▸ TASK PROMPT
Lines containing the word "status" are to be copied from the data below.

▸ DATA SECTION

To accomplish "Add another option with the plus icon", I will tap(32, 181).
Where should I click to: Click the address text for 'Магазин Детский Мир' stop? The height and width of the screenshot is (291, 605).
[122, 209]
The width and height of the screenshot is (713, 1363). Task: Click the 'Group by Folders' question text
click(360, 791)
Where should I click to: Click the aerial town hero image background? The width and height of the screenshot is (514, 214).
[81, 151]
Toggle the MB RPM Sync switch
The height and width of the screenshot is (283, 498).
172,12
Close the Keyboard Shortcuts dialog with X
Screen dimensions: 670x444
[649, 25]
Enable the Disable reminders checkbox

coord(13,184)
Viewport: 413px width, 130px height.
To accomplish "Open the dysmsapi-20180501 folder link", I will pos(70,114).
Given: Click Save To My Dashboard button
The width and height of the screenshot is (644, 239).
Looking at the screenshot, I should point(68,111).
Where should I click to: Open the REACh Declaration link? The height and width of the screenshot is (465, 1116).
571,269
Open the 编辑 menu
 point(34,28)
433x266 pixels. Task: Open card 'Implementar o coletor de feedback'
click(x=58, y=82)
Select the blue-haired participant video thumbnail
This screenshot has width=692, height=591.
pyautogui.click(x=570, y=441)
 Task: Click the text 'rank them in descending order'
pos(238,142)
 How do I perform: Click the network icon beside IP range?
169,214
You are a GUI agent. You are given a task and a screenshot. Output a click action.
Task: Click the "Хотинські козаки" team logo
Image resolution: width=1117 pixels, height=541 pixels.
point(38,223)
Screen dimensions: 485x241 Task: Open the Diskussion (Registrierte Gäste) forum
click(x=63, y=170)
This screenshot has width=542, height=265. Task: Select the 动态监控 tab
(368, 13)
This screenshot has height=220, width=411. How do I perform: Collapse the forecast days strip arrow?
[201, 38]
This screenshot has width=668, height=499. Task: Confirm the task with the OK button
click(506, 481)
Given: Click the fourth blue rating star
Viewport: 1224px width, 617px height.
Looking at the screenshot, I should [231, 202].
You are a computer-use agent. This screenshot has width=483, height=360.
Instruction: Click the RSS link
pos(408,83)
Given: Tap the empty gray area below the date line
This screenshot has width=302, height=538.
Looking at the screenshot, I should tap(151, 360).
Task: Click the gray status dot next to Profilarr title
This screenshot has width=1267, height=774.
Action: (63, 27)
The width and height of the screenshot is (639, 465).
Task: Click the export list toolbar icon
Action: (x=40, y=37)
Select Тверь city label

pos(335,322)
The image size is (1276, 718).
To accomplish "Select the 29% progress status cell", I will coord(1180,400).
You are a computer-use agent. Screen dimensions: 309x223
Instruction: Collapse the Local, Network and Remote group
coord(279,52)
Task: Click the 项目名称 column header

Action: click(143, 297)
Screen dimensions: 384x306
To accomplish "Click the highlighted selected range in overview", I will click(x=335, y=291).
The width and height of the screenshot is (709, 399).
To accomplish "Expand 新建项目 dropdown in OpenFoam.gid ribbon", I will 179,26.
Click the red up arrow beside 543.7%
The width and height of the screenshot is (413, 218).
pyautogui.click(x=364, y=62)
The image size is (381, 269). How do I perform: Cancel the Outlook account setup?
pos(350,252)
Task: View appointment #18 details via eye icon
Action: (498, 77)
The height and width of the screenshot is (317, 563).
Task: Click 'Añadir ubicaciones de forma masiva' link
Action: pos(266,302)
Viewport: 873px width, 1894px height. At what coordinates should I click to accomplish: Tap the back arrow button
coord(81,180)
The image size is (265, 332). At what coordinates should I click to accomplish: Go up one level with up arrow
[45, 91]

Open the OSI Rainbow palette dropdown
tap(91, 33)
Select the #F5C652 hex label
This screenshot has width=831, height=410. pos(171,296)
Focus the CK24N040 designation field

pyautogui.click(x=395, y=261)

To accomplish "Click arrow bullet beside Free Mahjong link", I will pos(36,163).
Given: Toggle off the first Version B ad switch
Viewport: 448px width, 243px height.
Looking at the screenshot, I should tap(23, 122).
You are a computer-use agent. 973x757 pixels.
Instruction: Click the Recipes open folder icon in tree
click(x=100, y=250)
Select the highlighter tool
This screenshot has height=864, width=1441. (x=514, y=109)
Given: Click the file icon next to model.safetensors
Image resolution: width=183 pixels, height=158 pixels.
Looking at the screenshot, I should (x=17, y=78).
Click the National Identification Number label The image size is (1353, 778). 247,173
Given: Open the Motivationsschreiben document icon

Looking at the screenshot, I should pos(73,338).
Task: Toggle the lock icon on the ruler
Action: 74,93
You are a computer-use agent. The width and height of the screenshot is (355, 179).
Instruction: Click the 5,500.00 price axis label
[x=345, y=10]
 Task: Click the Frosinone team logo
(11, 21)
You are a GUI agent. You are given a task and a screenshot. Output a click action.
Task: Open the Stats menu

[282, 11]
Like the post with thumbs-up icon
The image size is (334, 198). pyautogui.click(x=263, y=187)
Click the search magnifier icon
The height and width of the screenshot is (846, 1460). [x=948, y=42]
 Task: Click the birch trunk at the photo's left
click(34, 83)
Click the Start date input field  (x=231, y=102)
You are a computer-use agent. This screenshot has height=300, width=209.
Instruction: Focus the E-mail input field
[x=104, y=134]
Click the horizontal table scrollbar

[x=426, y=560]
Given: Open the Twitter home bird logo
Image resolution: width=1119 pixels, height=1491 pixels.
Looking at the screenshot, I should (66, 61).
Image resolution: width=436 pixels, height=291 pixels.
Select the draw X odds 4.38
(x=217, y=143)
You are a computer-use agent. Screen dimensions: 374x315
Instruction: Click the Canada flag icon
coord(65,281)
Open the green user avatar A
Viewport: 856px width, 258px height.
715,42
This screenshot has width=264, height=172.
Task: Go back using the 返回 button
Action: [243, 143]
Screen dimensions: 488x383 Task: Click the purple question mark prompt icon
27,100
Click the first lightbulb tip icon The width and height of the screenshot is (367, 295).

▸ RESPONSE TO THE EXERCISE
Task: Click the gray status dot next to Profilarr title
To accomplish "Select the 29% progress status cell", I will coord(1180,400).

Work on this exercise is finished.